*** Opening Data records ***

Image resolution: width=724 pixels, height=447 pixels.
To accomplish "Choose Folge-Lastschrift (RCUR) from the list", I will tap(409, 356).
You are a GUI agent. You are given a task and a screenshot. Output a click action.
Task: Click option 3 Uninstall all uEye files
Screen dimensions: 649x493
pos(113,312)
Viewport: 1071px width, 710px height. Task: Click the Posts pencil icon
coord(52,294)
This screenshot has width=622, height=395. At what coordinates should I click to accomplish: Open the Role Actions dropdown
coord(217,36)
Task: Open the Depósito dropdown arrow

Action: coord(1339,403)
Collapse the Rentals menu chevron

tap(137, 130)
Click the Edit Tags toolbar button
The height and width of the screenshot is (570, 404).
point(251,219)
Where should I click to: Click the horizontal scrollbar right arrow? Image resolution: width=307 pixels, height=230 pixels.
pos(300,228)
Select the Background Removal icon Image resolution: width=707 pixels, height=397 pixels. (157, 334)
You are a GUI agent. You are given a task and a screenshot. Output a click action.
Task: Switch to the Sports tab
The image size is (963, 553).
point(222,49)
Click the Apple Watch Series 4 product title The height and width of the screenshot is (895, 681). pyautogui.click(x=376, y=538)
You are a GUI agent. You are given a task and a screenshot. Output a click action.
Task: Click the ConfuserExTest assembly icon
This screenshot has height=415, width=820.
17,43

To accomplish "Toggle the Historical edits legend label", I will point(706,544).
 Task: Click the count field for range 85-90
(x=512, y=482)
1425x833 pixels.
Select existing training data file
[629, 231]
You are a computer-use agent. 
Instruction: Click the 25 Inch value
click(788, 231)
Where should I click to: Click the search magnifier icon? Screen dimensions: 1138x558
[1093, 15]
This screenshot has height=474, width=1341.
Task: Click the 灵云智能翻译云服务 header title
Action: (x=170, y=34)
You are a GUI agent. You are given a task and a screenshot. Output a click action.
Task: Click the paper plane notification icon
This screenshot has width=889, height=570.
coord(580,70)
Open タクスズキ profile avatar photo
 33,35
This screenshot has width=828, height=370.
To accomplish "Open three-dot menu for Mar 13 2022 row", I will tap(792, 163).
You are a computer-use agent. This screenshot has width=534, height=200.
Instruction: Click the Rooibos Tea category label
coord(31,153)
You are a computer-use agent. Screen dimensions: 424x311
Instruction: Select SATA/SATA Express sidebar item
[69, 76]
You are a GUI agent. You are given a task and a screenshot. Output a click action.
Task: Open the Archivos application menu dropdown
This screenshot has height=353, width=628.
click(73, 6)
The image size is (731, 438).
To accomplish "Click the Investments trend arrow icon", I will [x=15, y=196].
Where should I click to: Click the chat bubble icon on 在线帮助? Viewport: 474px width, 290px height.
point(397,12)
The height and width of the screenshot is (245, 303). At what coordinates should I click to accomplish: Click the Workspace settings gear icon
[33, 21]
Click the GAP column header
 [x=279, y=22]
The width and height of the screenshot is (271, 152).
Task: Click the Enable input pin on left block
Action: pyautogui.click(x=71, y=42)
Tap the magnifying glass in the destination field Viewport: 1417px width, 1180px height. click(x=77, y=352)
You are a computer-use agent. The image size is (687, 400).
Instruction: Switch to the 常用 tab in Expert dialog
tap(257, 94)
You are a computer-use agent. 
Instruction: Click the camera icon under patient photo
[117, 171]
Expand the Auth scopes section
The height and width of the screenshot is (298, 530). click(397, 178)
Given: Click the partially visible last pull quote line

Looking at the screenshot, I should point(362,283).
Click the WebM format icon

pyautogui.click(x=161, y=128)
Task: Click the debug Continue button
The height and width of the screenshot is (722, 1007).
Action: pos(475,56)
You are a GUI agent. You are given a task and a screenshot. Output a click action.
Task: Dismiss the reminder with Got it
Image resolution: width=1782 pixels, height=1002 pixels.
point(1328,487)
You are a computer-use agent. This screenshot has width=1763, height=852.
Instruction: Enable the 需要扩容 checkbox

*** Closing Data records ***

- _Problem to solve_
Output the records once more, exactly as they stand.

- _Result of the task_
Image resolution: width=724 pixels, height=447 pixels.
To accomplish "Choose Folge-Lastschrift (RCUR) from the list", I will tap(409, 356).
You are a GUI agent. You are given a task and a screenshot. Output a click action.
Task: Click option 3 Uninstall all uEye files
Screen dimensions: 649x493
pos(113,312)
Viewport: 1071px width, 710px height. Task: Click the Posts pencil icon
coord(52,294)
This screenshot has width=622, height=395. At what coordinates should I click to accomplish: Open the Role Actions dropdown
coord(217,36)
Task: Open the Depósito dropdown arrow

Action: coord(1339,403)
Collapse the Rentals menu chevron

tap(137, 130)
Click the Edit Tags toolbar button
The height and width of the screenshot is (570, 404).
point(251,219)
Where should I click to: Click the horizontal scrollbar right arrow? Image resolution: width=307 pixels, height=230 pixels.
pos(300,228)
Select the Background Removal icon Image resolution: width=707 pixels, height=397 pixels. (157, 334)
You are a GUI agent. You are given a task and a screenshot. Output a click action.
Task: Switch to the Sports tab
The image size is (963, 553).
point(222,49)
Click the Apple Watch Series 4 product title The height and width of the screenshot is (895, 681). pyautogui.click(x=376, y=538)
You are a GUI agent. You are given a task and a screenshot. Output a click action.
Task: Click the ConfuserExTest assembly icon
This screenshot has height=415, width=820.
17,43

To accomplish "Toggle the Historical edits legend label", I will point(706,544).
 Task: Click the count field for range 85-90
(x=512, y=482)
1425x833 pixels.
Select existing training data file
[629, 231]
You are a computer-use agent. 
Instruction: Click the 25 Inch value
click(788, 231)
Where should I click to: Click the search magnifier icon? Screen dimensions: 1138x558
[1093, 15]
This screenshot has height=474, width=1341.
Task: Click the 灵云智能翻译云服务 header title
Action: (x=170, y=34)
You are a GUI agent. You are given a task and a screenshot. Output a click action.
Task: Click the paper plane notification icon
This screenshot has width=889, height=570.
coord(580,70)
Open タクスズキ profile avatar photo
 33,35
This screenshot has width=828, height=370.
To accomplish "Open three-dot menu for Mar 13 2022 row", I will tap(792, 163).
You are a computer-use agent. This screenshot has width=534, height=200.
Instruction: Click the Rooibos Tea category label
coord(31,153)
You are a computer-use agent. Screen dimensions: 424x311
Instruction: Select SATA/SATA Express sidebar item
[69, 76]
You are a GUI agent. You are given a task and a screenshot. Output a click action.
Task: Open the Archivos application menu dropdown
This screenshot has height=353, width=628.
click(73, 6)
The image size is (731, 438).
To accomplish "Click the Investments trend arrow icon", I will [x=15, y=196].
Where should I click to: Click the chat bubble icon on 在线帮助? Viewport: 474px width, 290px height.
point(397,12)
The height and width of the screenshot is (245, 303). At what coordinates should I click to accomplish: Click the Workspace settings gear icon
[33, 21]
Click the GAP column header
 [x=279, y=22]
The width and height of the screenshot is (271, 152).
Task: Click the Enable input pin on left block
Action: pyautogui.click(x=71, y=42)
Tap the magnifying glass in the destination field Viewport: 1417px width, 1180px height. click(x=77, y=352)
You are a computer-use agent. The image size is (687, 400).
Instruction: Switch to the 常用 tab in Expert dialog
tap(257, 94)
You are a computer-use agent. 
Instruction: Click the camera icon under patient photo
[117, 171]
Expand the Auth scopes section
The height and width of the screenshot is (298, 530). click(397, 178)
Given: Click the partially visible last pull quote line

Looking at the screenshot, I should point(362,283).
Click the WebM format icon

pyautogui.click(x=161, y=128)
Task: Click the debug Continue button
The height and width of the screenshot is (722, 1007).
Action: pos(475,56)
You are a GUI agent. You are given a task and a screenshot. Output a click action.
Task: Dismiss the reminder with Got it
Image resolution: width=1782 pixels, height=1002 pixels.
point(1328,487)
You are a computer-use agent. This screenshot has width=1763, height=852.
Instruction: Enable the 需要扩容 checkbox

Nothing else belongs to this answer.